------ SUPPLIED TEXT
Construct a box from lengths and angles (in radians).

All the angles provided must be between 0 and \(\pi\).

Parameters:
  • L1 (float) – The length of the first lattice vector.

  • L2 (float) – The length of the second lattice vector.

  • L3 (float) – The length of the third lattice vector.

  • alpha (float) – The angle between second and third lattice vector in radians (must be between 0 and \(\pi\)).

  • beta (float) – The angle between first and third lattice vector in radians (must be between 0 and \(\pi\)).

  • gamma (float) – The angle between the first and second lattice vector in radians (must be between 0 and \(\pi\)).

  • dimensions (int) – The number of dimensions (Default value = None).

Returns:

The resulting box object.

Return type:

freud.box.Box

classmethod from_matrix(cls, box_matrix, dimensions=None)
------------
> **WHAT IS ASKED**:
[A] In the box documentation, which parameter holds the angle between the first and third lattice vector?
[B] Quote the box documentation, beginning at the words "Construct a box" and stopping after "third lattice vector.".
------ DATA EXCERPTS
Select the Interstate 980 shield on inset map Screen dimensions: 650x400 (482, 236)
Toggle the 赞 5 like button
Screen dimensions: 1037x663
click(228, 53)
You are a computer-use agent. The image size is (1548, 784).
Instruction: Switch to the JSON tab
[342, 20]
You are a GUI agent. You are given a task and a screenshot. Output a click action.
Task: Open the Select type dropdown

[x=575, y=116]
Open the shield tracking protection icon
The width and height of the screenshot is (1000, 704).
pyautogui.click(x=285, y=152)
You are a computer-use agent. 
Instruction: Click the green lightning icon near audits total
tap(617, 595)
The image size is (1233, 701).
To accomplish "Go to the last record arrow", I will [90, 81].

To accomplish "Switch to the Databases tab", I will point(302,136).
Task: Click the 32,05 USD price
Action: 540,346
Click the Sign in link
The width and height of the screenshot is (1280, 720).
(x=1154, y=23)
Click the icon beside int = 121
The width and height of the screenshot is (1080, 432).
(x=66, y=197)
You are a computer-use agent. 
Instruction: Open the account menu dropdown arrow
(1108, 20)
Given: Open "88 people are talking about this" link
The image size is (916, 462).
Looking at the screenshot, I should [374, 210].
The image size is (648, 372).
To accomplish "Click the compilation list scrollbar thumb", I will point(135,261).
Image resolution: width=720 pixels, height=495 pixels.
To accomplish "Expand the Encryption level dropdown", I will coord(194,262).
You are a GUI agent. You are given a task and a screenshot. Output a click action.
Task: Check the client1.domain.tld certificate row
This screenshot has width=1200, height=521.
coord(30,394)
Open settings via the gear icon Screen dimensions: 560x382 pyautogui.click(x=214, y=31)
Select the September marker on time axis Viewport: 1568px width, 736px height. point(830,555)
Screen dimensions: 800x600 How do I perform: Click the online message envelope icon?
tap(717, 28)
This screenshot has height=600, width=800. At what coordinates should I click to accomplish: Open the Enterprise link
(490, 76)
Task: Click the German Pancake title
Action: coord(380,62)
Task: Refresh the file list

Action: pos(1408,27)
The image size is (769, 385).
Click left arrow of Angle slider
------------
> **RESULTS FOR EACH TASK**:
[A] beta

[B]
Construct a box from lengths and angles (in radians).

All the angles provided must be between 0 and \(\pi\).

Parameters:
  • L1 (float) – The length of the first lattice vector.

  • L2 (float) – The length of the second lattice vector.

  • L3 (float) – The length of the third lattice vector.